WHAT YOU HAVE TO DO -> Gather up every line from the entries below that uses the word "agent".
AVAILABLE DATA Block Start
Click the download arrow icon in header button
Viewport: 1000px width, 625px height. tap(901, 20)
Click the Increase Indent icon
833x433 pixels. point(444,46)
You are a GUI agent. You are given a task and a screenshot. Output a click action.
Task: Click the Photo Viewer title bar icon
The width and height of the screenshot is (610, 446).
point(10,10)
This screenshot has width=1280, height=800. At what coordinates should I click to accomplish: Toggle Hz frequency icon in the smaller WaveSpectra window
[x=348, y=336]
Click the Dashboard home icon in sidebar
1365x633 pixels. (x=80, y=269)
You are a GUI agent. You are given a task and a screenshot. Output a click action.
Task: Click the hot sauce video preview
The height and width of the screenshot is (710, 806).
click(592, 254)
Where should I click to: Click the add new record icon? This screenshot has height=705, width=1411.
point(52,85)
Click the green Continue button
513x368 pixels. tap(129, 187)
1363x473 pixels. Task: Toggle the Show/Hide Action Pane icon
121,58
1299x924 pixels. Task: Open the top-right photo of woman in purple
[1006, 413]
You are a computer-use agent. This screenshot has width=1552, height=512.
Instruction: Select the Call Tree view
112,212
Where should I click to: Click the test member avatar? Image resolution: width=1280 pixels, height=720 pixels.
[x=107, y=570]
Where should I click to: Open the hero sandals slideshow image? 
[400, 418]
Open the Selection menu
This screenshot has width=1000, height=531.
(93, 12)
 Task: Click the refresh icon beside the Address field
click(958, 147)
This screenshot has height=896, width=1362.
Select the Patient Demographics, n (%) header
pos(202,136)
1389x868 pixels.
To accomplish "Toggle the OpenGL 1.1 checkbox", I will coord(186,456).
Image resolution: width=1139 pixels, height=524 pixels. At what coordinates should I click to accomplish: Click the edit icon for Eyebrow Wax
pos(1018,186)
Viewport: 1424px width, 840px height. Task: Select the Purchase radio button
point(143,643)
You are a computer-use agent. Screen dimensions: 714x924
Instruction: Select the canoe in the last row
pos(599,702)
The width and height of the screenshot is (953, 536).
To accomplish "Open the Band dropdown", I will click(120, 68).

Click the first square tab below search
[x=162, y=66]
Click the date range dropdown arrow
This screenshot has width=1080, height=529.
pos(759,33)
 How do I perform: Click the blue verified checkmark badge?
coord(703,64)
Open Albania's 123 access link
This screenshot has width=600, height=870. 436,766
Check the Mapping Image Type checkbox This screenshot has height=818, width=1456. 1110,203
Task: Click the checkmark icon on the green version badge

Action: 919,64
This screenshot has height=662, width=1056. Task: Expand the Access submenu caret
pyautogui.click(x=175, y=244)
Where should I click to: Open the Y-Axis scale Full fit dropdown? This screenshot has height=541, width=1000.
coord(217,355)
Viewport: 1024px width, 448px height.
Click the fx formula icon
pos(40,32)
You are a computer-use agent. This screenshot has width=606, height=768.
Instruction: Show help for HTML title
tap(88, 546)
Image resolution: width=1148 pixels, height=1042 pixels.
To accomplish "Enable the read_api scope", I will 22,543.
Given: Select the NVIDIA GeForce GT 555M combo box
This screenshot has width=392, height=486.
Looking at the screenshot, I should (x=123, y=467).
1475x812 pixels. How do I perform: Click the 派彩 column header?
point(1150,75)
AVAILABLE DATA Block End
SOLUTION ->
You are a GUI agent. You are given a task and a screenshot. Output a click action.
You are a GUI agent. You are given a task and a screenshot. Output a click action.
You are a computer-use agent. This screenshot has width=1552, height=512.
You are a computer-use agent. Screen dimensions: 714x924
You are a computer-use agent. This screenshot has width=606, height=768.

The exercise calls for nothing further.